Allow asylum seekers the dignity of work

The most valuable possession any person has is his or her dignity.

If only this was recognised by everyone and every organisation, what a world we would live in. And yet we can all start in our own backyard.

For years now, the ruling that those who live in direct provision in this country were not allowed to work was a total affront to their dignity.

Not alone did it prevent them from benefiting from the learning experience of doing a fair day’s work for a fair day’s pay, it also robbed them of the right to become total role models for their children, who often through no fault of their own have ended up living on a pittance in accommodation that is also certainly ill-suited to the demands of modern family living.

Not being able to work means that asylum seekers, mothers and fathers, sisters and brothers, had to live on an allowance of €19.10 per week.
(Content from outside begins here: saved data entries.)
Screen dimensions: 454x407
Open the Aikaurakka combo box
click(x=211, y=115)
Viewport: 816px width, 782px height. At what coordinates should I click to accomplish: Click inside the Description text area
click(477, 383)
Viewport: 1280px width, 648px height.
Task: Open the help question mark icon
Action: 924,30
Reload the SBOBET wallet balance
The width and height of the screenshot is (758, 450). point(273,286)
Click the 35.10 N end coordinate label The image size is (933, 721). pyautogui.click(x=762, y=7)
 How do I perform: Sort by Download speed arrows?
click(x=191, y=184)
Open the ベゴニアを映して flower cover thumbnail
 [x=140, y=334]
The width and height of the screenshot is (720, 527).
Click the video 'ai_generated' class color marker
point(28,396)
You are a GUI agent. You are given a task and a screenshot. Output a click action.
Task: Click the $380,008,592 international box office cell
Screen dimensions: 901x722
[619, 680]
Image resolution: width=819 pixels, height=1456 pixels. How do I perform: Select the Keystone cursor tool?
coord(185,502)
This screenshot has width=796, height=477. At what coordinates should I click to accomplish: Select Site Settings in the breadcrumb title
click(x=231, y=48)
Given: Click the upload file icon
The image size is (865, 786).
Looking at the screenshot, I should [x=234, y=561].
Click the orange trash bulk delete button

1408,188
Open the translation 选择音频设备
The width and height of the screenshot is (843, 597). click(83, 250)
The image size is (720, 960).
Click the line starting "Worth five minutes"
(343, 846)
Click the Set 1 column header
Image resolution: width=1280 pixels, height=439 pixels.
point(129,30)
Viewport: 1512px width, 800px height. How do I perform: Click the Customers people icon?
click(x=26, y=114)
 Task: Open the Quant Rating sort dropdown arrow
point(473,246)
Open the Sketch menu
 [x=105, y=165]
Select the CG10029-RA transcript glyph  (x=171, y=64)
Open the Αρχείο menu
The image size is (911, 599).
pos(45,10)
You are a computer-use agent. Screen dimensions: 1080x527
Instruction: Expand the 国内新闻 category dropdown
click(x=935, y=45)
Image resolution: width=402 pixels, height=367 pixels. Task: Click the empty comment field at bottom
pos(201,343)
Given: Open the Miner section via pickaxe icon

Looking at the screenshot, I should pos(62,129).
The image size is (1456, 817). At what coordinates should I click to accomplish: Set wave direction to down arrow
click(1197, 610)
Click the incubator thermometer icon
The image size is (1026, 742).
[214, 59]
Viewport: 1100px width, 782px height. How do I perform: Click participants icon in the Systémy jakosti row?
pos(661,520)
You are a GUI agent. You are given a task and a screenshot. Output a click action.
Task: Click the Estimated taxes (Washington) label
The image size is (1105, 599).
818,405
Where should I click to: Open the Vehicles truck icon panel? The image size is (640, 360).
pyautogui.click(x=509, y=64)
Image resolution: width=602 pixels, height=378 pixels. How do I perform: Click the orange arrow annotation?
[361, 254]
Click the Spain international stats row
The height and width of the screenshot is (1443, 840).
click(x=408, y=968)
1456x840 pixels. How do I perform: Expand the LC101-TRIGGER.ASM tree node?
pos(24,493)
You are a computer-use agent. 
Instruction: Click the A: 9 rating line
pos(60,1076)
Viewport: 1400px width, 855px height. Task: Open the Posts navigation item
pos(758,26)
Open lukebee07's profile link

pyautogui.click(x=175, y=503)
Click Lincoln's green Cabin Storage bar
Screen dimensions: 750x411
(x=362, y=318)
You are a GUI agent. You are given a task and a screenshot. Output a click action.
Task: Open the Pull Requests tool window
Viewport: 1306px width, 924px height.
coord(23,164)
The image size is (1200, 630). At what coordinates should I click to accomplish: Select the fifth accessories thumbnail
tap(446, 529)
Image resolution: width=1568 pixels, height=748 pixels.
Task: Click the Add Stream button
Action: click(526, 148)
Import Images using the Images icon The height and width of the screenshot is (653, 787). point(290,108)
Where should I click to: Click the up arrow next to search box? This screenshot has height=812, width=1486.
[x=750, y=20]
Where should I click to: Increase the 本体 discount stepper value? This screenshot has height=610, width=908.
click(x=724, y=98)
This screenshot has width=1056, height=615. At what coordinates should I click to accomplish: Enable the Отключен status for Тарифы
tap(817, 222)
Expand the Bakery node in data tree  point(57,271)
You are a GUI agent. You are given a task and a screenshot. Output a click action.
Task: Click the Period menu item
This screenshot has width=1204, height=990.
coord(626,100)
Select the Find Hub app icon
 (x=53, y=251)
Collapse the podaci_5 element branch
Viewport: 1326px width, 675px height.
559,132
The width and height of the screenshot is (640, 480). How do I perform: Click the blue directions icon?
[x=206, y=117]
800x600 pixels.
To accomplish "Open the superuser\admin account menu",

Many of you who read this spend more on a few day’s coffees that that. A few pints, a few magazines, credit for your phone. That is the amount that we force these people to live on.

Not being allowed to work meant that if they had to go for an appointment, they had to show a note to the bus driver, in full view of the other passengers, their dignity being robbed even when they were out of their cramped accommodation.

In essence, we are forcing people to merely exist, to just eat and sleep and wake up and sleep and eat and so on.

Of course, those who propose that we should retain this ban, do so because they say they fear that allowing them to work makes the asylum process attractive. Believe me, there is nothing attractive about it

We speak of the injustice about the undocumented Irish and the cloud they all live under. But that is nothing compared to the limitations being placed on those in direct provision in this country.

I have no doubt in the world that two decades form now, an enquiry will be set up into the injustices and abuses and breaches of dignity that are currently being experienced by those who live in direct provision in Ireland. While we rightly look back with anger at Tuam and the Magdalene Laundries, perhaps right under our eyes every day, we are allowing people to be corraled and penalised for fleeing one life for a better life, exactly what this country was best known for in centuries past and present.

Imagine the life of a young child growing up in these conditions. Not having a place they can call home. Not having a place they can bring their friends. Being ashamed of parents or adults they have never seen working. Their role models denied the chance to work, to show what they can do, what they can learn to become better citizen of this new land they are experiencing.

Some of the brightest and bubbliest and more internally beautiful of the kids that go to school around Galway are those who live in such conditions. Let us not limit their ambitions, let us not reduce the impact.

News of the potential lifting of this ban is welcome. It is high time that decisions on this contain a shred of empathy so that we can all get an insight into the life of the asylum seeker.

It is not good for any of us to be forbidden from working. For those who have work, it helps them earn and achieve and learn. For those who do not, let there be the adventure of the seeking, and the growing experience to be learned from that too.

Only ourselves and Lithuania in the EU prevent asylum seekers from working. Lifting this will help to improve the dignity, the self-esteem, the mental health of those who live in direct provision. By showing people the sky, we give them something to reach for. I wish them well in their search for work and am sure they will contribute another colourful thread to the rich tapestry that is Galway life.